Shares of Expedia Group, Inc. (EXPE) declined sharply in Friday's trading session, shedding approximately 5% to close at $215.89. This drop occurred against a backdrop of a generally flat to slightly positive broader U.S. equity market, highlighting investor disappointment with the company's forward-looking guidance. The sell-off was primarily driven by concerns over the projected pace of margin expansion for the full 2026 fiscal year, despite the company posting strong quarterly bookings figures.
Strong Quarterly Performance Overshadowed by Cautious Outlook
The online travel giant reported robust financial results for the fourth quarter. Revenue climbed 11% year-over-year to reach $3.547 billion, while gross bookings, representing the total value of travel reserved on its platforms, also grew by 11% to $27.003 billion. Adjusted earnings came in at $3.78 per share. For the upcoming year, management provided a revenue forecast ranging between $15.6 billion and $16.0 billion, with gross bookings anticipated to be in the range of $127 billion to $129 billion.
However, the market's focus zeroed in on profitability metrics. While Expedia indicated it expects a stronger boost to its adjusted EBITDA margin in the first quarter, the full-year 2026 guidance calls for a more modest expansion of 1 to 1.25 percentage points. This tempered outlook for operating leverage throughout the remainder of the year contrasted with the strong quarterly performance and seemed to give investors pause.
Management Cites Macroeconomic Headwinds
Company executives pointed to an uncertain macroeconomic environment and uneven consumer spending patterns as key reasons for maintaining a prudent stance. Chief Financial Officer Scott Schenkel characterized the outlook for the rest of 2026 as "relatively muted." In commentary to the press, CEO Ariane Gorin did highlight positive operational trends, including a 70% surge in Black Friday partner participation and noted that roughly 30% of fourth-quarter bookings included promotional deals or discounted inventory.
The current investment climate has shown a distinct preference for travel sector stocks that can demonstrate clear operating leverage—growth that does not require proportionally higher marketing or operational spending. Consequently, any guidance hinting at potential margin pressure has been met with swift selling. For Expedia, the path forward involves balancing promotional activity to drive bookings, nurturing its business-to-business segments, and maintaining strict cost discipline to meet its 2026 targets.

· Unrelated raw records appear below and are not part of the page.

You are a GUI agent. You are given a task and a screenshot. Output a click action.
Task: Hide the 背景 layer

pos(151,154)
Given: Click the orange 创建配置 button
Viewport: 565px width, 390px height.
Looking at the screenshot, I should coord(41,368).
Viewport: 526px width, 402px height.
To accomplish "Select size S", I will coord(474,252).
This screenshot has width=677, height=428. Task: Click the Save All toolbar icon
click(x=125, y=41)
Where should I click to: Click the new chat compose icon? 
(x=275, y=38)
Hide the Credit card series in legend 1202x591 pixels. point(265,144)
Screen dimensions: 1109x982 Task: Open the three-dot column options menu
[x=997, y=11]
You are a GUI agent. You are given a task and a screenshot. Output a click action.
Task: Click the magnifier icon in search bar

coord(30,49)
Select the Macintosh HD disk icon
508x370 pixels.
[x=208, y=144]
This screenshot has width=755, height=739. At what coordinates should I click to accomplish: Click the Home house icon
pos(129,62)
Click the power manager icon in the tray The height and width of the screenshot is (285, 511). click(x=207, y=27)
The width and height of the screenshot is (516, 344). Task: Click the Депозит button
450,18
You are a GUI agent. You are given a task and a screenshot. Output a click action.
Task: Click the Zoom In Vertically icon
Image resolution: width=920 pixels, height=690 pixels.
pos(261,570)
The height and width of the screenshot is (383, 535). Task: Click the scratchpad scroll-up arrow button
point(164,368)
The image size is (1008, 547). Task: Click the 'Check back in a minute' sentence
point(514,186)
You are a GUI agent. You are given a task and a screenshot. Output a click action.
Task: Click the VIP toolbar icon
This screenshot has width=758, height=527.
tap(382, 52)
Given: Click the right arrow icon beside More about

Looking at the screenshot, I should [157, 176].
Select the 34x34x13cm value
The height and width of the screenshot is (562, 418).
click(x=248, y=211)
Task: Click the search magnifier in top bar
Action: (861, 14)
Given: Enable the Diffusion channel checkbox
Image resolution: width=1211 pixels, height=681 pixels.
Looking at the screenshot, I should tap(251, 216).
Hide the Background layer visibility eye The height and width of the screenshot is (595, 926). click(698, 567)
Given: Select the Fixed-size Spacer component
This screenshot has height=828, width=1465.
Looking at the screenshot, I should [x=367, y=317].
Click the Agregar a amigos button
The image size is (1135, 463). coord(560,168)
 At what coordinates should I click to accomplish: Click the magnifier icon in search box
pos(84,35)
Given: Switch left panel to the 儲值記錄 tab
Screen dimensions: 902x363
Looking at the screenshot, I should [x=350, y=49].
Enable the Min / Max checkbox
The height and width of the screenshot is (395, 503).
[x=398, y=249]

Capital Return and Analyst Sentiment
In conjunction with its earnings, Expedia filed its annual 10-K report with the Securities and Exchange Commission. The filing confirmed a declared quarterly cash dividend of $0.48 per share, payable on March 26 to shareholders of record as of March 5. Additionally, the company reported that as of December 31, it had approximately $1.6 billion remaining under its existing share repurchase authorization.
Despite these shareholder-friendly actions, analyst sentiment cooled. Cantor Fitzgerald analyst Deepak Mathivanan notably reduced his price target on Expedia shares to $245 from $285. The downgrade was attributed in part to persistent market debates concerning the long-term risks that artificial intelligence (AI) developments may pose to the traditional online travel agency business model.
Looking ahead, investor attention will likely remain fixed on demand indicators for the first quarter, particularly in the business travel segment. The key question is whether demand can remain robust enough to support growth without necessitating heavy discounting that would erode the company's profit margins. The performance of peers like Booking Holdings (BKNG), which held steady, and Airbnb (ABNB), which edged higher, will provide further context for Expedia's competitive positioning and sector health as the year progresses.